Hello, AEA365 community! Liz DiLuzio here, Lead Curator of the blog. This week is Individuals Week, which means we take a break from our themed weeks and spotlight the Hot Tips, Cool Tricks, Rad Resources and Lessons Learned from any evaluator interested in sharing. Would you like to contribute to future individuals weeks? Email me at AEA365@eval.org with an idea or a draft and we will make it happen.
Hello, AEA365! I am Rashimi Agrawal a founding member of Evaluation Community of India (ECOI) and a member of the Governing Board, Community of Evaluators, South Asia (CoE, SA), and a practitioner of development evaluation for over three decades. I am also a member of IDEAc, and managing group of EvalGender+. Evaluation capacity development is my passion and after my several years of association with Government sector, I now work as independent M&E consultant.
From the very beginning of my joining the evaluation field, I have always been concerned about the iniquitous power dynamics where people at large have no significant role or any voice in development and evaluation. Even though the development evaluation landscape has undergone a sea-change, particularly since the adoption of the global development goals (SDGs), both in the range and nature of evaluation demand, I find there is still a long way to go in innovating approaches and techniques that could lead to better listening to the voices of people at grassroots, and decolonise evaluation. Evaluation needs to be as per the language and methods people understand. In the process I also try to understand the phrases of ‘transformation in evaluation’ and or ‘decolonisation in evaluation’; sometimes in skirmish with emerging technical scenario and processes while in field. I am sure many other scholars have similar thinking and experience and trying to think out of box.
I remember examples of such conflict which I would like to share with you. While collecting data in villages for development program evaluations, I was put in a dilemma several times if I concentrated on the standardized questionnaire. I had to fill on my computer or give time to the interviewee narrative that he/she wanted to communicate with moist eyes. The constraint of time was always there. Being a student of psychology, it appeared that at such times psychology and evaluation collided, overlapped or intersected. Many a times I was smiling with a smile on peoples’ face, or getting sad seeing their moist eyes. There was some emotional connect and I had to forget the technology and the questionnaire – perhaps the emotional intelligence won.
Lessons Learned
I was compelled to think is this the decolonisation in evaluation? I felt yes.
The way things are progressing, I visualize that in years to come the concept of evidence-based decision-making will permeate all developmental processes with evaluations helping in unearthing evidence of transformations taking place in the economic and social fabric of the society. With practical experiments and learning I am sure it would lead to co-liberation. The development process for sure will be viewed not in terms of small incremental steps, but leading to a positive transformation of society in different fields as identified by the SDGs with ‘all together’ even with those who do not understand the ABC of evaluation the way we think we do.

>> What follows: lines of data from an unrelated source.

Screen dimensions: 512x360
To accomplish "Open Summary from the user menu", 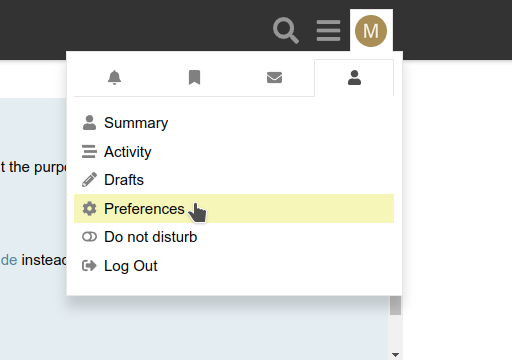I will (234, 123).
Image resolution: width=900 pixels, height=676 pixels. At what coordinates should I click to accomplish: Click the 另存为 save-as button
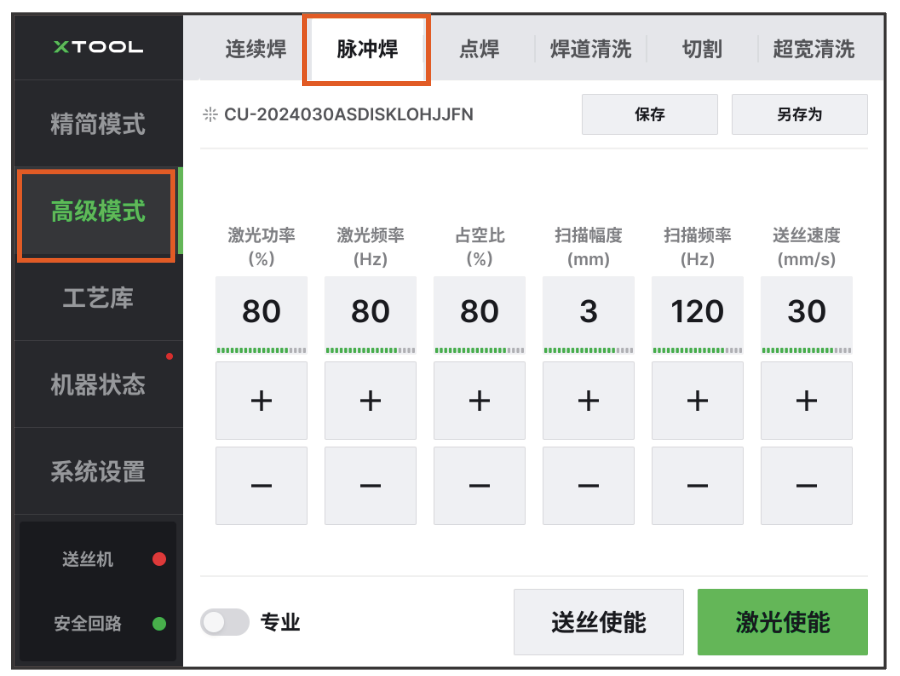point(799,114)
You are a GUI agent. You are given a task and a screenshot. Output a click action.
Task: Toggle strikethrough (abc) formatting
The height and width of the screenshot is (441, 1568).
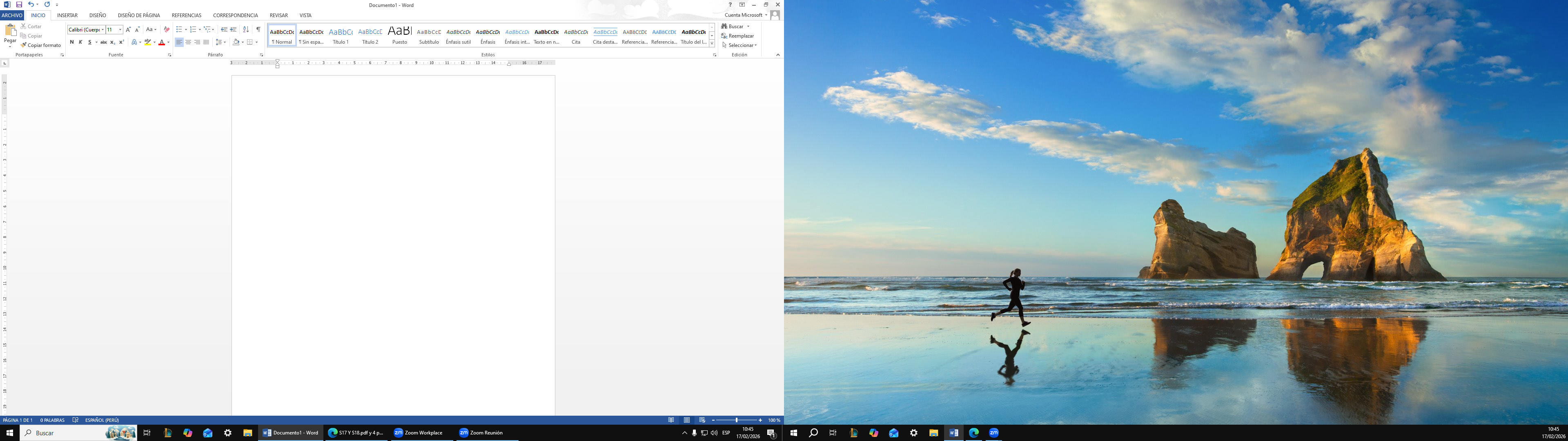[x=103, y=42]
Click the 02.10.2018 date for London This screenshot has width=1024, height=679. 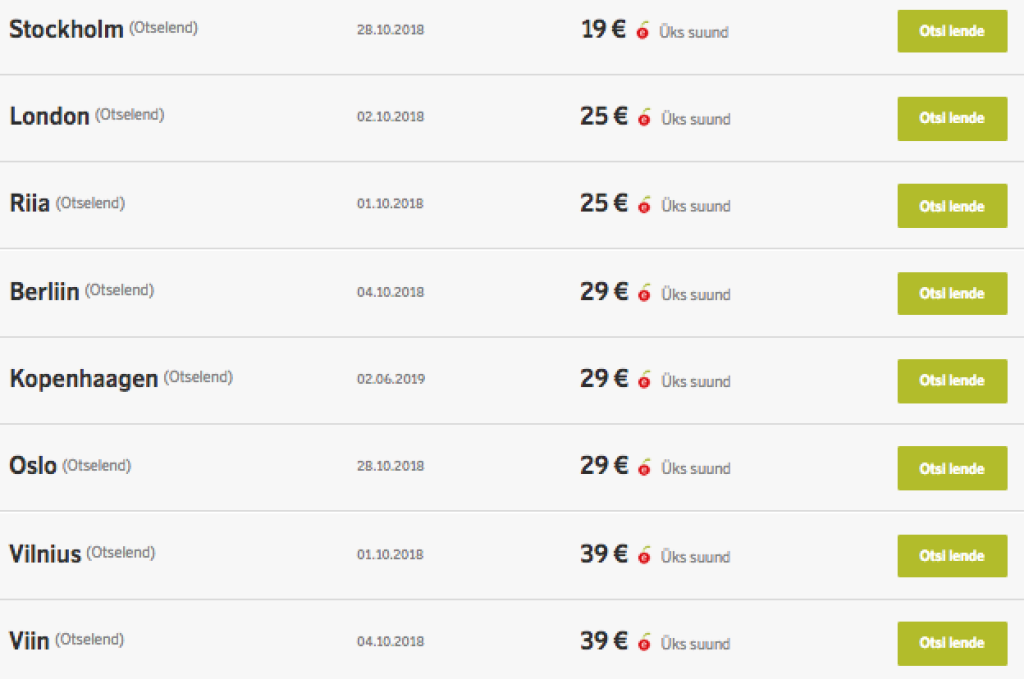coord(390,117)
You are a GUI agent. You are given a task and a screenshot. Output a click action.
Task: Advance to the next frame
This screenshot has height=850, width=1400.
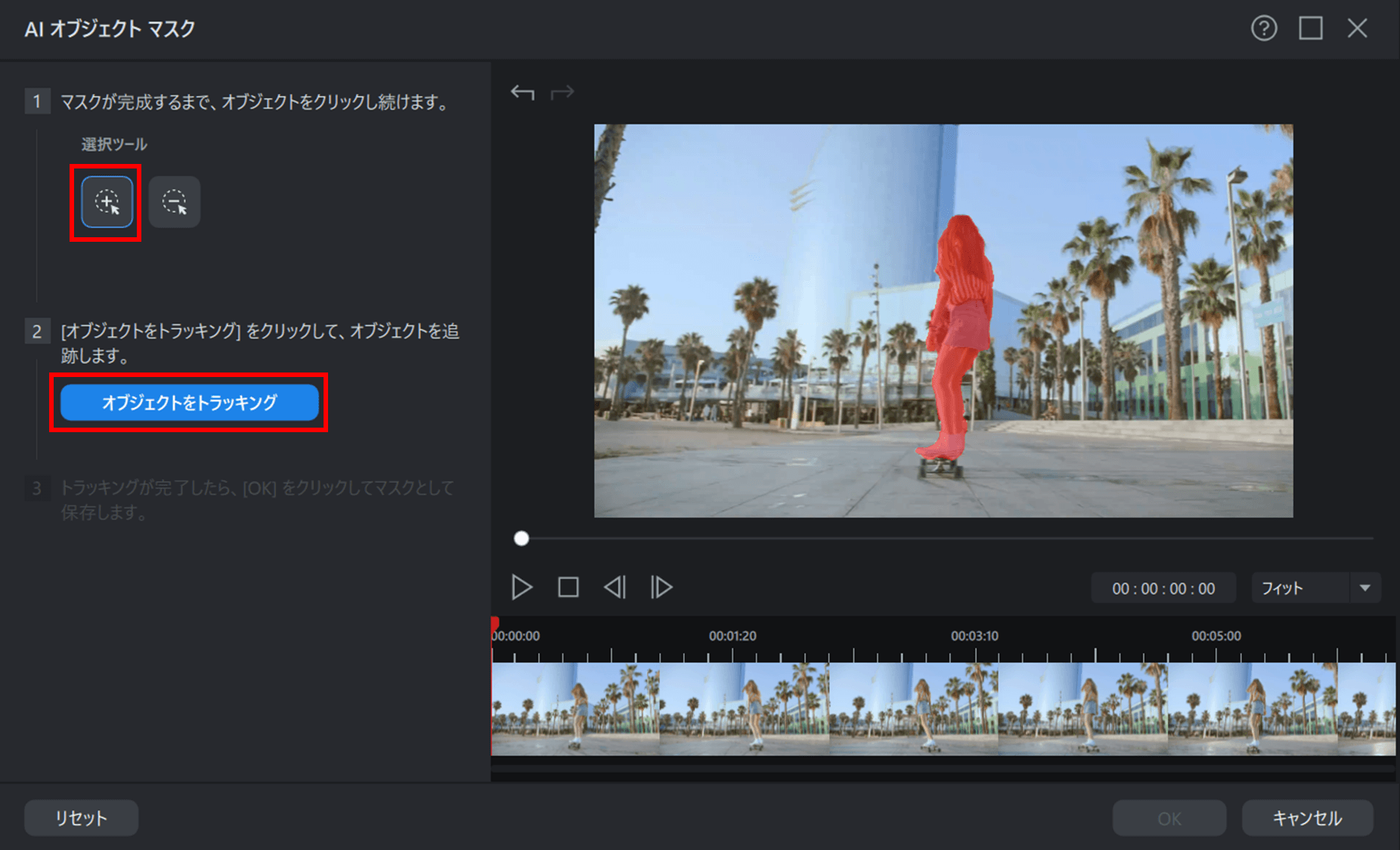pyautogui.click(x=661, y=587)
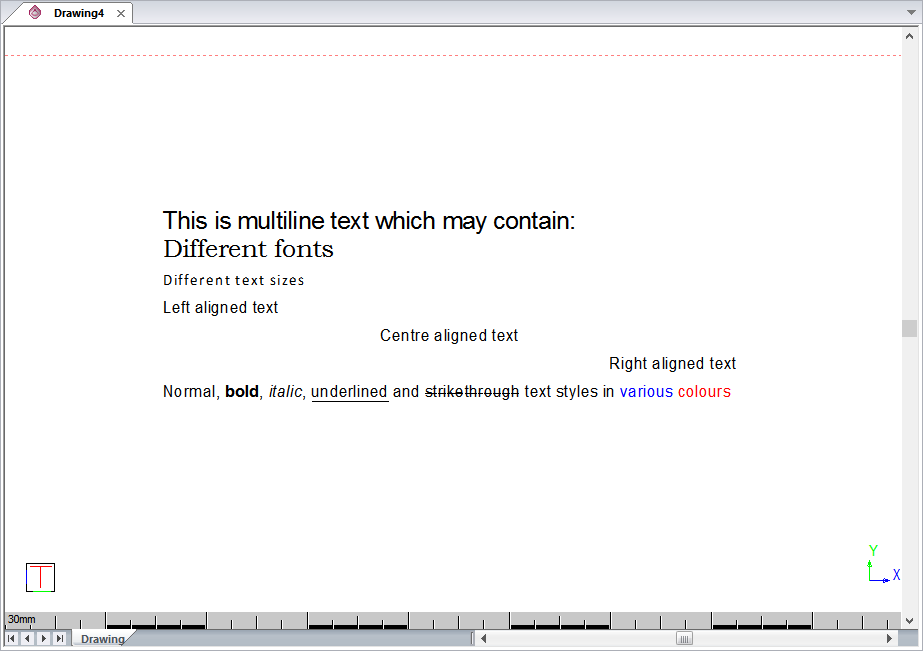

It has been my endeavour over the past few years to contribute in spreading evaluation culture, making evaluation practice more inclusive, and to work out capacity building responses to the ongoing transformational changes with establishing a connect between emotional intelligence and evaluation in spite of the fact that technology in big way is trying to challenge. ECOI, the VOPE through which now I work, operates with the mission to promote demand for and strengthen theory, practice and utilization through knowledge sharing and capacity building involving members, partners and diverse networks following quality standards involving new actors and innovative participatory methods in tune with localised intelligence. Today, many young and emerging evaluators in India believe in these participatory methods and experiment with a variety of approaches with excellent results.
I think that if we want to accelerate the process of decolonisation in evaluation, we need to establish a link between ‘emotional intelligence and decolonisation in evaluation’. Decolonisation needs a human touch- a step to expedite power sharing.